[What needs to be done] For the entries below, the result should be an exact transcription of the lines from the one with "November 2025 (385, 855)" up to and including the one with "Mai 2025 (373, 927)", and only those.

::::::::::

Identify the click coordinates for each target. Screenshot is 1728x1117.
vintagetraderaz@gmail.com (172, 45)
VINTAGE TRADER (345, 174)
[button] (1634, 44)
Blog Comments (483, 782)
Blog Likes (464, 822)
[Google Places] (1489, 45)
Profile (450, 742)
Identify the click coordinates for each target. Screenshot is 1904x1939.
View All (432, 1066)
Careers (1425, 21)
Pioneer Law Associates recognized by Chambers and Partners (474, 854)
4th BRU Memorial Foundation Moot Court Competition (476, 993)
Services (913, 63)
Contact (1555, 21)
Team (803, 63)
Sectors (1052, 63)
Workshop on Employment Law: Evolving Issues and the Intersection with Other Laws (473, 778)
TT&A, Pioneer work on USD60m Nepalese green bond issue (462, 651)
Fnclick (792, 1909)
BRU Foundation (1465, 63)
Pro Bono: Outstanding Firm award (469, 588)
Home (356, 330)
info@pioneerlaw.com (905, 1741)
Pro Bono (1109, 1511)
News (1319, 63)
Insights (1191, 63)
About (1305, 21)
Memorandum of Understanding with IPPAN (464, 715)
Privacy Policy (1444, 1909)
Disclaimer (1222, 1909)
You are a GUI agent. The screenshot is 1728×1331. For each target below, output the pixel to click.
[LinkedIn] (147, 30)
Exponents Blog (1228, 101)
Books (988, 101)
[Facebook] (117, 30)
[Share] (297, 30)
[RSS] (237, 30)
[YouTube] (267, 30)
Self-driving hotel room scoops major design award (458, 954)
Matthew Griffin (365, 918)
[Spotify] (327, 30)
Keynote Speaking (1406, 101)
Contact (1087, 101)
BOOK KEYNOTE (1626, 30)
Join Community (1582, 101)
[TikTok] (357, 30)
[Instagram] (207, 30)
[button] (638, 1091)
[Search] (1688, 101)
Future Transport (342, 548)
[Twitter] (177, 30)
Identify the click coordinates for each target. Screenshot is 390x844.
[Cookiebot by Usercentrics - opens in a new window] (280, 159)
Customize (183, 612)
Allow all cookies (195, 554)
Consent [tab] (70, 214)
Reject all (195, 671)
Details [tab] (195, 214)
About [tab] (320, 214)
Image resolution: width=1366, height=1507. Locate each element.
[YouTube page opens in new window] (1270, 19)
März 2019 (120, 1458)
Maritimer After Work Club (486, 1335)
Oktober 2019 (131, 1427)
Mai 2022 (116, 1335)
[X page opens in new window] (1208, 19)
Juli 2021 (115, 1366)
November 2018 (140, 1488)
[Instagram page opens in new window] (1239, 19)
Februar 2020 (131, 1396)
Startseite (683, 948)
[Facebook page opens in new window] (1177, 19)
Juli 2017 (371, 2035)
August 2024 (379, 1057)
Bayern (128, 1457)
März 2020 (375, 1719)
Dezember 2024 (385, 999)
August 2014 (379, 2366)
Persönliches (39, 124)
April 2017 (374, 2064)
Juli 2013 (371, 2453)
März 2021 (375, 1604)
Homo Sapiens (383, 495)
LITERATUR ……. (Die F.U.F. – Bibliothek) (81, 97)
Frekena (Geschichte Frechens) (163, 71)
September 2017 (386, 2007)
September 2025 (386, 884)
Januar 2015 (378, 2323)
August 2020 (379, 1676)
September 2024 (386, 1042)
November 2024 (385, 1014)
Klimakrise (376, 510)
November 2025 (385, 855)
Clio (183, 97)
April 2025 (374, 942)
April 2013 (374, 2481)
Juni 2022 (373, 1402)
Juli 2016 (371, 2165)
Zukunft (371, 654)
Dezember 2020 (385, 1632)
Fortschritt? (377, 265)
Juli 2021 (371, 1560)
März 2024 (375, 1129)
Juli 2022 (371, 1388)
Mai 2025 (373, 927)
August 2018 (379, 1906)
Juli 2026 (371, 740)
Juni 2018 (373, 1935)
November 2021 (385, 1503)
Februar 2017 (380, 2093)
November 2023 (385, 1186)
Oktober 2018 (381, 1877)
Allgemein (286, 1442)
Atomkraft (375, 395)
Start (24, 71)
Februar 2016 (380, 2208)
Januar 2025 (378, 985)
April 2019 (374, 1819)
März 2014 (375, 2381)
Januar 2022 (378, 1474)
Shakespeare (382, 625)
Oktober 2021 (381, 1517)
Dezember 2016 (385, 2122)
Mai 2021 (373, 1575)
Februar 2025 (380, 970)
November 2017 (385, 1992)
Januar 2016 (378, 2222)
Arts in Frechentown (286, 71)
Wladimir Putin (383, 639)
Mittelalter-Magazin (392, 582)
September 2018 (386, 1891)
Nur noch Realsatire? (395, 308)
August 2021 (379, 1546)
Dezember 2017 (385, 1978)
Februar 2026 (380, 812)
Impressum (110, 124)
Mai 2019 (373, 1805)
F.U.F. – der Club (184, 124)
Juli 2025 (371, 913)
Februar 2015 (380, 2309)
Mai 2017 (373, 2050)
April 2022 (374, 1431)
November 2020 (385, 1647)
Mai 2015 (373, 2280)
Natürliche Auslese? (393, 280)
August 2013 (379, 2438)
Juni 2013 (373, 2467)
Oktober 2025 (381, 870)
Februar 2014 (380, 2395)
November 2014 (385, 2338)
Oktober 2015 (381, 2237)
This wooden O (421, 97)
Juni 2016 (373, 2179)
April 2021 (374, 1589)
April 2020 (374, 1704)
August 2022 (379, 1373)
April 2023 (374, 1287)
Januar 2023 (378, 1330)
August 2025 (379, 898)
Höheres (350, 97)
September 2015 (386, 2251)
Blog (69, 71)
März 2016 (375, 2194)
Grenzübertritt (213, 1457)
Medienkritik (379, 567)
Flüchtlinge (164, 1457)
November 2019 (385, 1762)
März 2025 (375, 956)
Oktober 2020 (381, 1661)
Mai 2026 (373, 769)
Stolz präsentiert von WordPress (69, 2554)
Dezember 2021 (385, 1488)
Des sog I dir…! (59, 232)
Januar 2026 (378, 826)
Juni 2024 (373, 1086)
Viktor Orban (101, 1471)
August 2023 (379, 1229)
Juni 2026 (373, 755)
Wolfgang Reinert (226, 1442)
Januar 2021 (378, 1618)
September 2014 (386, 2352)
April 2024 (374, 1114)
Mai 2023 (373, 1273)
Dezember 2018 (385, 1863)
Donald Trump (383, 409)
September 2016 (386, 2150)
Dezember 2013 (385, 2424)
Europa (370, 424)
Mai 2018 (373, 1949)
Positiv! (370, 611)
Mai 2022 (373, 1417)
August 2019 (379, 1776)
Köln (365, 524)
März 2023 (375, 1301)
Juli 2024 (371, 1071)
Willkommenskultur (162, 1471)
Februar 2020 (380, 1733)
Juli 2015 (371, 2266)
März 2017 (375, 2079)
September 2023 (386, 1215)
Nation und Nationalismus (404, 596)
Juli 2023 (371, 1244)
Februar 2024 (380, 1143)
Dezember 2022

::::::::::

[Exercise solution]
November 2025 (385, 855)
Clio (183, 97)
April 2025 (374, 942)
April 2013 (374, 2481)
Juni 2022 (373, 1402)
Juli 2016 (371, 2165)
Zukunft (371, 654)
Dezember 2020 (385, 1632)
Fortschritt? (377, 265)
Juli 2021 (371, 1560)
März 2024 (375, 1129)
Juli 2022 (371, 1388)
Mai 2025 (373, 927)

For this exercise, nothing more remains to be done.